Simple, non-dot hostnames are only resolvable in your local network.
If you need to access a device on a remote network by name, you'd have to either run a local DNS server that holds the respective DNS records, or you'd have to be able to identify where to forward resolution for a given DNS request based on its name.
pihole atm is my local dns/dhcp server, if i understand correctly ur telling me i should run a separate dns server for the active directory requests? i got a bit lost with this answer
In such a constellation, simple hostnames would become ambiguous.
It would be impossible to decide whether router should be expanded to router.example.local or router.vpn.local.
The obvious solution is to always have clients use FQDNs to access remote devices by name.
Aight, so if i get this right, theres no way for me to be able to ping windows-pc and computer01-pc which is part of example.local, without using "Pi-hole domain name" as lan for example, or by using "Pi-hole domain name" as example.local so every request gets identified the same?
No.
As you want to forward certain lookups to another DNS server, you need to be able to distinguish DNS requests by name, i.e. its FQDN has to follow a unique pattern.
Alternatively, you could just create required Local DNS records within your local DNS Server (Pi-hole).
But as you mention you run Pi-hole as DHCP server as well:
In that constellation, Pi-hole may be configured to expand hostnames for DHCP clients as well as Local DNS records by dns.domain.
If you create a Local DNS record for laptop pointing to 192.168.1.20, while dns.Expand.Hostsis set to true and dns.domain is set to lan, Pi-hole will automatically add the respective FQDN DNS record, i.e. both laptop as well as laptop.lan will resolve to 192.168.1.20.

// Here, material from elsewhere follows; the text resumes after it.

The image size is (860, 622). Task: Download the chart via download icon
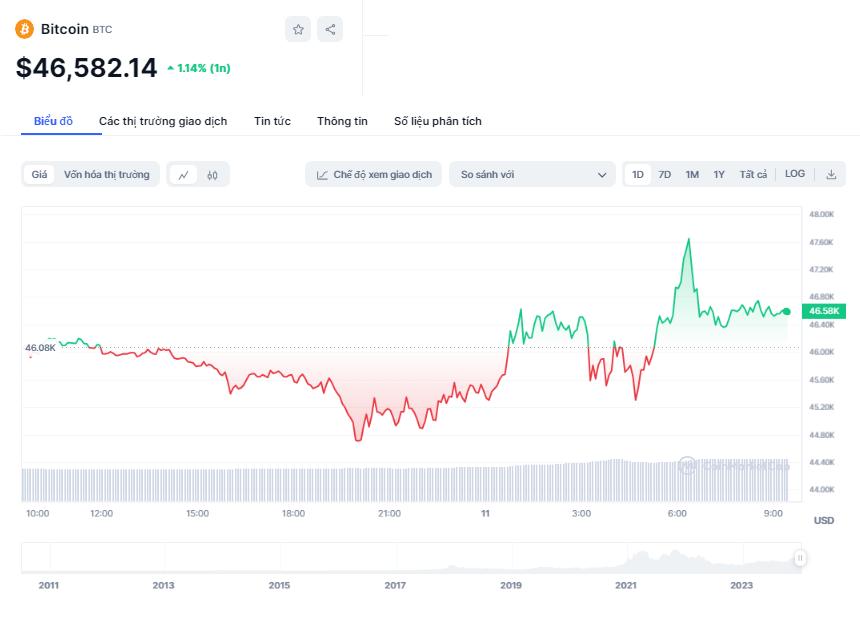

A query for e.g. laptop.lan will first be looked up locally, and if Pi-hole holds a DNS record for laptop.lan, then Pi-hole will use that for its reply, i.e. it won't forward the query in that case.
If lan would also be the local domain of your remote network, you may succeed in forwarding requests to lan to your remote AD server.
But you should be aware that locally defined domains would shadow any identically named remote devices, and that this could only work with exactly one remote AD server.
If you add a second remote location, that needs to have a unique local domain, to facilitate as a distinguishing element for conditional forwarding.
Well i tried ur way, if i set expand.hosts to true and dns.domain to lan, i can ping everything with just the name of the device, for example nvr, without a dot or anything, but then i loose the ability to ping devices on my vpn network which is under the domain name example.local, unless i do it with the fqdn server.example.local.
I though it would try to look first in the local domain and if it doesnt find it, then it would look on the conditional forwarding, but its not.
So unless i did something wrong, theres no way to setup my local domain as lan and still have responses of example.local devices without the fqdn?